Surmédiatisée, l'épizootie de grippe aviaire a-t-elle pour autant été maltraitée ? "Au début, il y a eu beaucoup de confusion : des médecins étaient interrogés sur des questions vétérinaires, ce qui a contribué à créer un flou entre la maladie animale et une possible pandémie humaine, estime François Moutou, épidémiologiste à l'Agence française de sécurité sanitaire des aliments (Afssa).
Par ailleurs, certains aspects ont été sous-traités comme, par exemple, les immenses problèmes économiques posés par l'épizootie dans les pays pauvres."
D'autres aspects, notamment le rôle des oiseaux migrateurs dans la propagation de la maladie vers l'Europe et l'Afrique ont été largement abordés dans les médias. Trop ? "A un moment donné, l'attention s'est focalisée sur les oiseaux sauvages et a totalement occulté les possibles causes humaines de la diffusion de l'épizootie, que ce soit le commerce légal ou les trafics de volailles", dit Guy Jarry, ancien directeur adjoint du Centre de recherche sur la biologie des populations d'oiseaux
(CRBPO). "Les gouvernements ont généralement demandé des expertises sur l'impact des migrateurs et jamais sur les routes commerciales, ou sur la porosité de certaines frontières aux trafics, analyse M. Dehorter. Reporter la responsabilité sur la faune sauvage permettait d'une certaine manière de se dédouaner, puisque les gouvernements n'ont pas de marge de manoeuvre sur les mouvements migratoires..."
"A partir de février, certains médias ont commencé à faire la part des choses sur ce sujet", tempère toutefois M. Jarry. Aujourd'hui, si le rôle de la faune sauvage n'est pas écarté, aucune contamination de migrateurs de retour d'Afrique n'a été observée en Europe.

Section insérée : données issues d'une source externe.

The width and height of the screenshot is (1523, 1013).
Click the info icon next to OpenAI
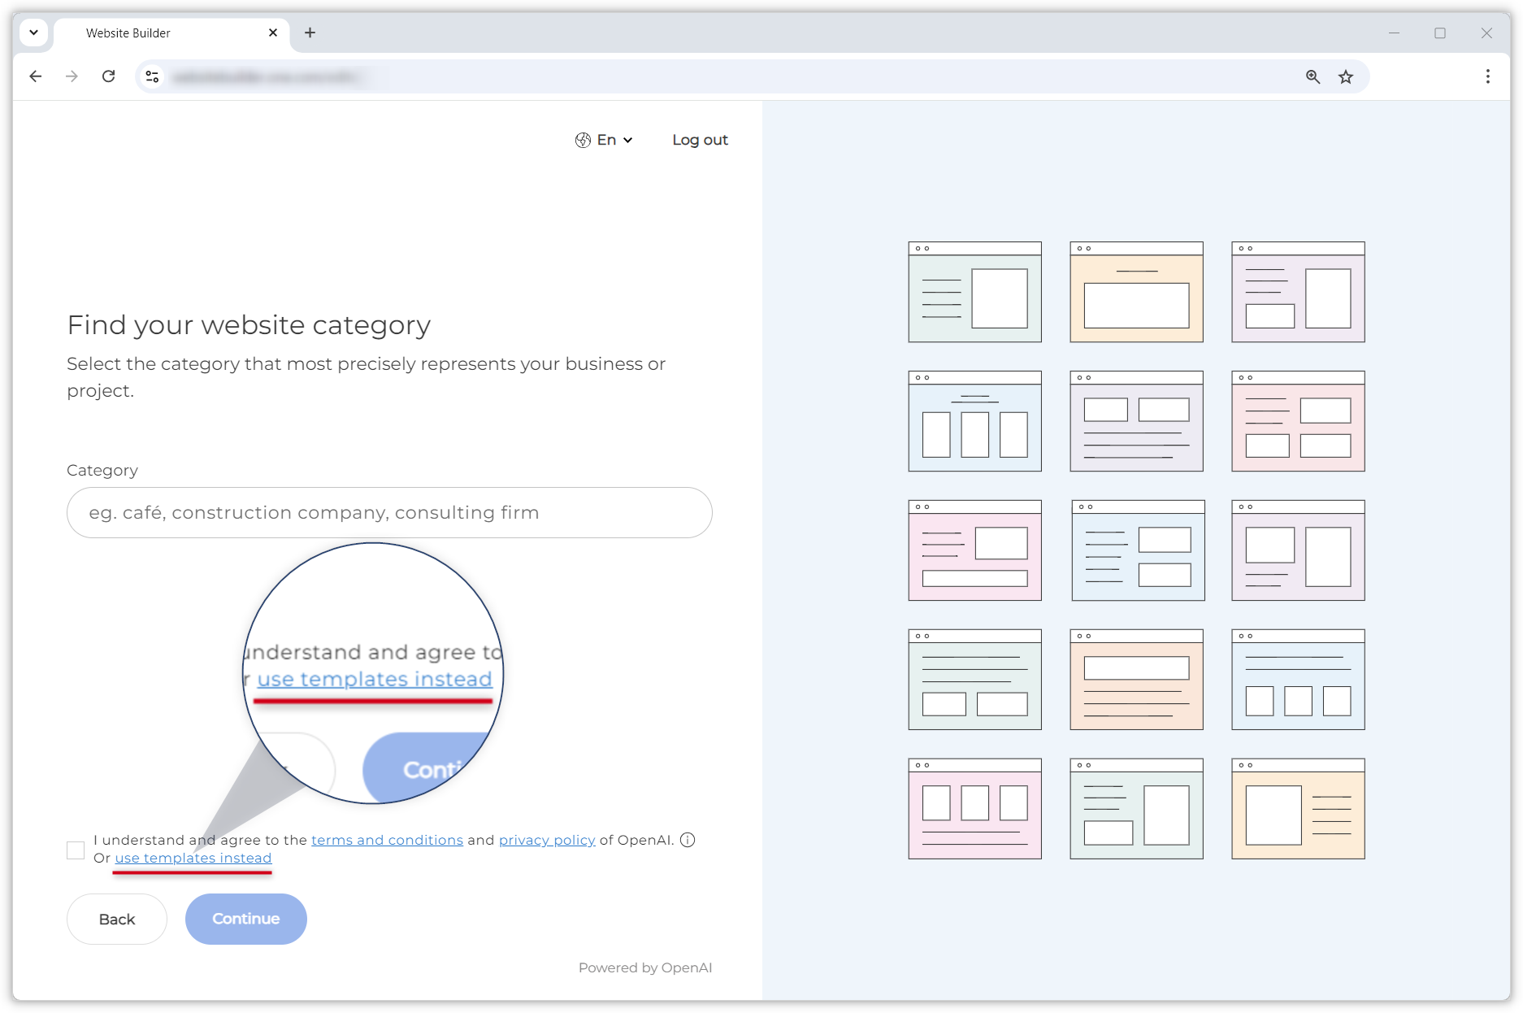688,840
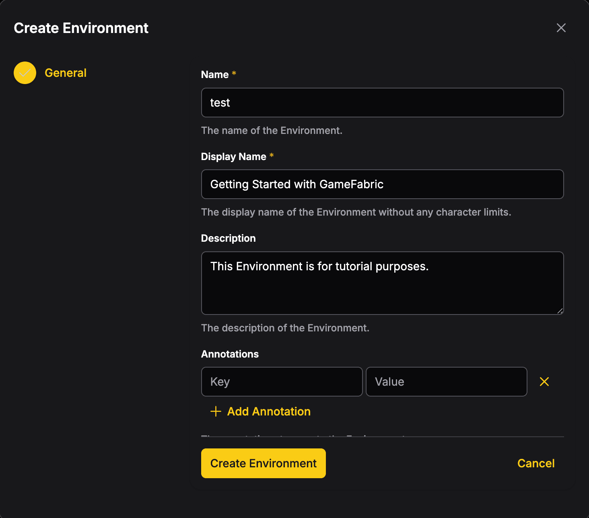Click the yellow checkmark circle beside General
Image resolution: width=589 pixels, height=518 pixels.
tap(25, 73)
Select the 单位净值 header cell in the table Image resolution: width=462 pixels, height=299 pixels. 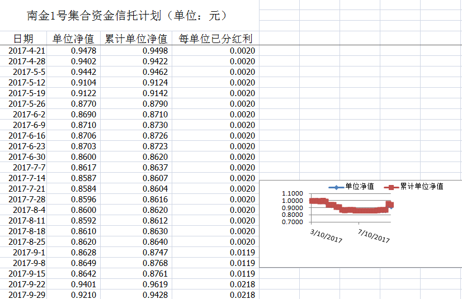click(x=73, y=39)
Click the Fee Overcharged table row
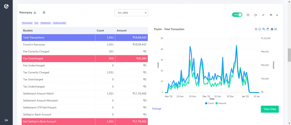This screenshot has width=291, height=125. 85,58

Pourquoi la "mayonnaise médiatique" a-t-elle aussi bien pris ? Bernard Vallat, vétérinaire, actuel directeur général de l'Organisation mondiale de la santé animale (OIE), fait l'analyse d'une manière de désir collectif de catastrophe. "Les peurs collectives contribuent à resocialiser les sociétés contemporaines qui ont basculé dans l'individualisme, dit-il. La peur des grandes épidémies, le spectre de la peste bubonique et du choléra sont inscrits pour longtemps dans la mémoire collective. Chaque journaliste est lui-même l'objet de ces pulsions, qu'elles soient rationnelles ou non." En outre, ajoute M. Vallat, "les rédacteurs en chef savent que cela se vend bien".

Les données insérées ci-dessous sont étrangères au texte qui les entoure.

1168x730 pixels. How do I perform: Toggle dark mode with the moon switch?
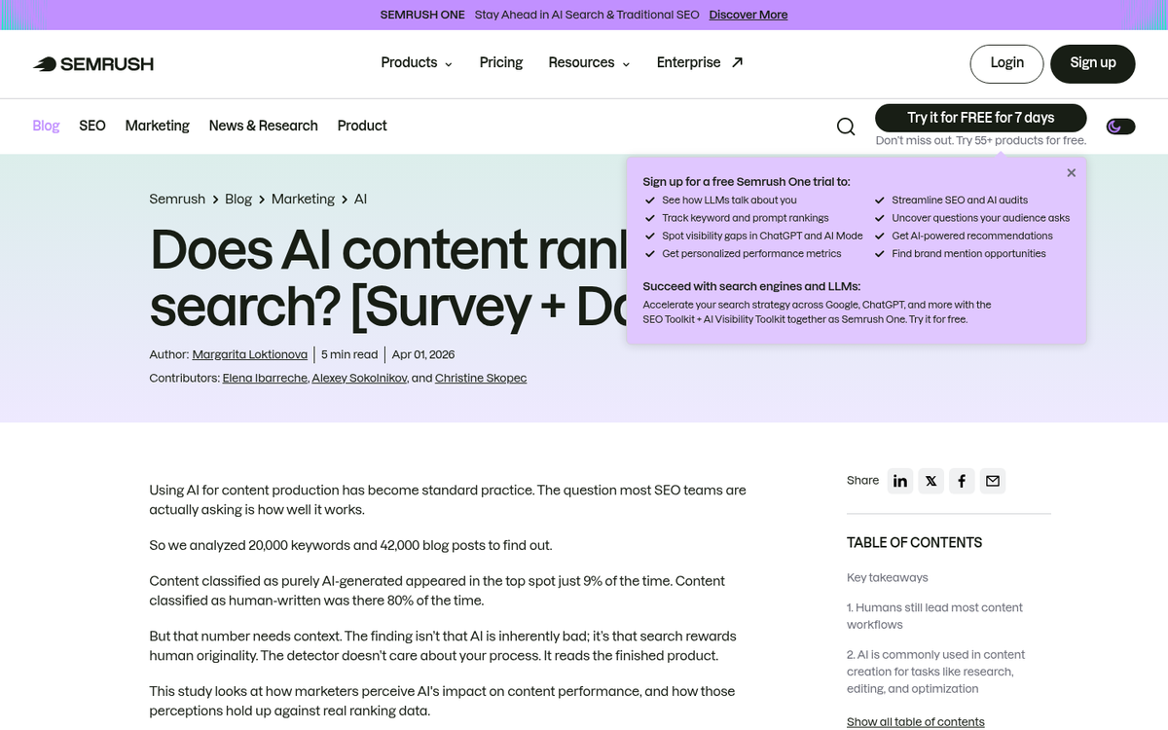[x=1119, y=127]
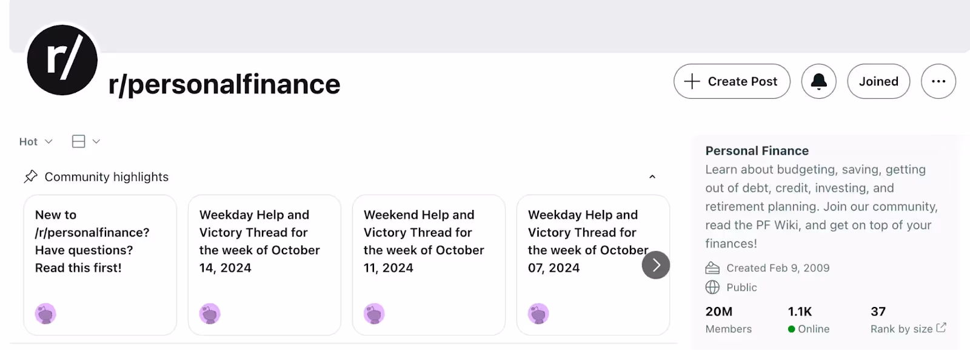Click avatar on October 11 weekend thread card
The width and height of the screenshot is (970, 350).
click(x=374, y=314)
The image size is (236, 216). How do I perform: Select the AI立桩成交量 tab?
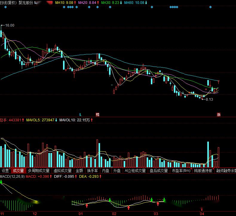(x=135, y=171)
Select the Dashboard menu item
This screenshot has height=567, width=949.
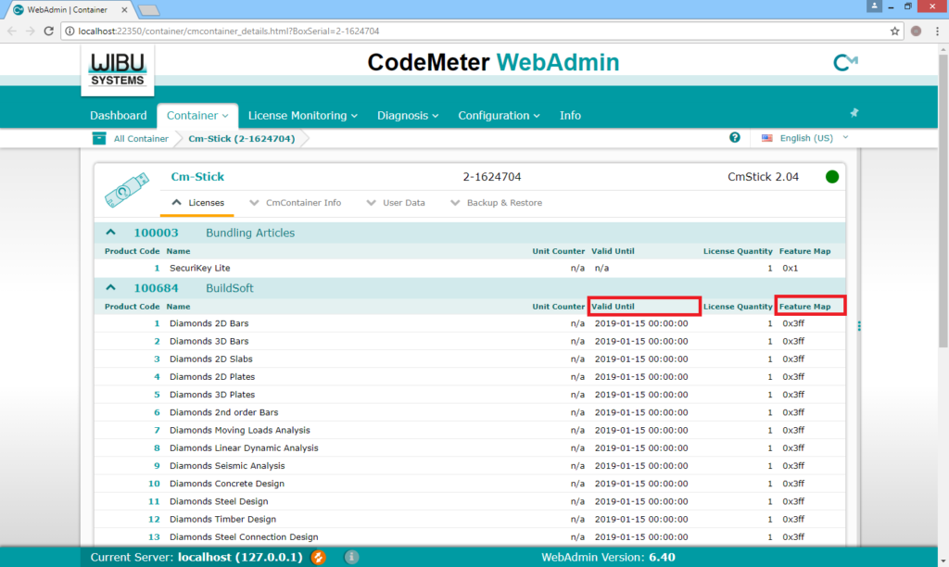pyautogui.click(x=118, y=115)
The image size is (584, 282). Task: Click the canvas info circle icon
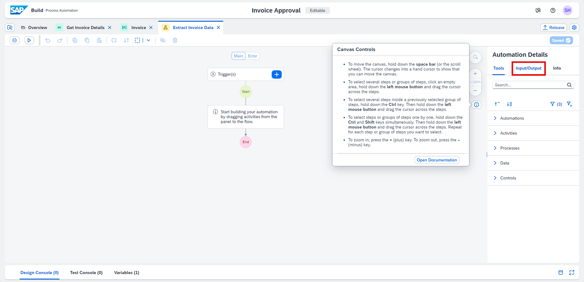(477, 105)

Conséquences de cette pression ? Souvent marquée, au début, par l'amalgame entre maladie animale et possible pandémie humaine, explique M. Vallat, la couverture médiatique "a pu conduire, dans un premier temps, de nombreux décideurs politiques à surestimer les ressources publiques devant être affectées à la prévention de la pandémie potentielle et à freiner les investissements indispensables pour prévenir et combattre la maladie à sa source animale dès qu'elle est apparue en Asie, autorisant ainsi le virus à coloniser les trois quarts de la planète".